The GFA also states that there can be no change in Northern Ireland’s status as part of the UK without the consent of the majority of its population. The Irish government and the EU argue that Northern Ireland’s status within the UK is unchanged by the protocol. While this may be true in theory, in practice Northern Ireland now has an internal trade border with the rest of the UK and is subject to EU regulations and laws in a way that England, Scotland and Wales are not. If that isn’t an altered constitutional status I don’t know what is. Only a politician with a conflicting agenda could argue otherwise. If the governments of the UK and Republic of Ireland really cherished the GFA, as they both claim, they should never have agreed to the Northern Ireland protocol.

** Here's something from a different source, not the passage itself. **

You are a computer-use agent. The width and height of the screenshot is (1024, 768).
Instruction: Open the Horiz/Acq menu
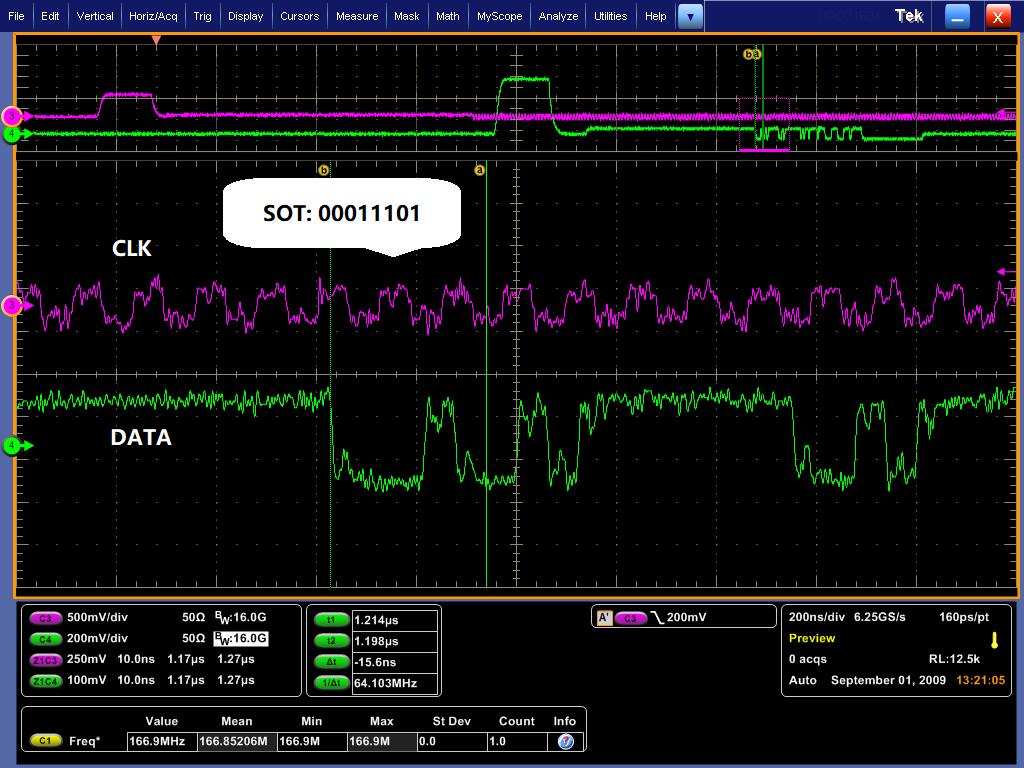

During Brexit negotiations, the government here in the Republic of Ireland should have insisted that relative political stability in Northern Ireland was hard won, and that to avoid antagonising either community, and particularly the violent fringes, a creative solution acceptable to both traditions and the subdivisions within them would have to be found. If the Irish government really cherished the GFA, they would have made it clear to Brussels that the GFA’s ‘parity of esteem’ principle couldn’t allow for any kind of border between Northern Ireland and the Republic of Ireland, but equally important, there could be no trade border between Northern Ireland and the rest of the UK. Most unionists have opposed all these borders while the Irish government and nationalists have fallen into line with the EU’s insistence on a trade border within the UK. Again, where is the ‘parity of esteem’ in all of that? And we are led to believe by much of the pro-EU media that it is unionists who are incapable of political accommodation.
During Brexit negotiations, the purportedly independent government here in Dublin asserted that any negotiation about its own border with Northern Ireland was an EU matter and that it couldn’t be involved in bilateral negotiations with the UK. This didn’t stop the then Taoiseach (Prime Minister) and self-declared European federalist Leo Varadkar from regularly expressing his views on Brexit, often in a condescending manner. At one point, Varadkar rightly pointed out that a hard border in Ireland could invite attacks from dissident Republican terrorists. However, most of the media failed to challenge him that the only side threatening a hard border in Ireland was the EU. More importantly, did it never occur to Leo Varadkar and the rest of the Irish pro-EU political and media establishment that a border between Northern Ireland and Britain could just as easily revive loyalist terrorism? In fact, we have seen disturbing stirrings in those circles as a result of the Northern Ireland protocol.
One lesson that should have been well learned from Northern Ireland’s troubled history is that when one community feels it is being mistreated to the benefit of the other there are always a minority of extremists on both sides willing to resort to terrorism. Varadkar and the rest of the Irish political establishment acknowledge only half that problem when it comes to borders on our islands. Unfortunately, the Irish government’s obsequious devotion to the EU and its complete disregard for the ‘parity of esteem’ and ‘consent’ principles within the GFA are the real threat to that agreement. That’s a view you won’t hear expressed in most of the pro-EU British and Irish media.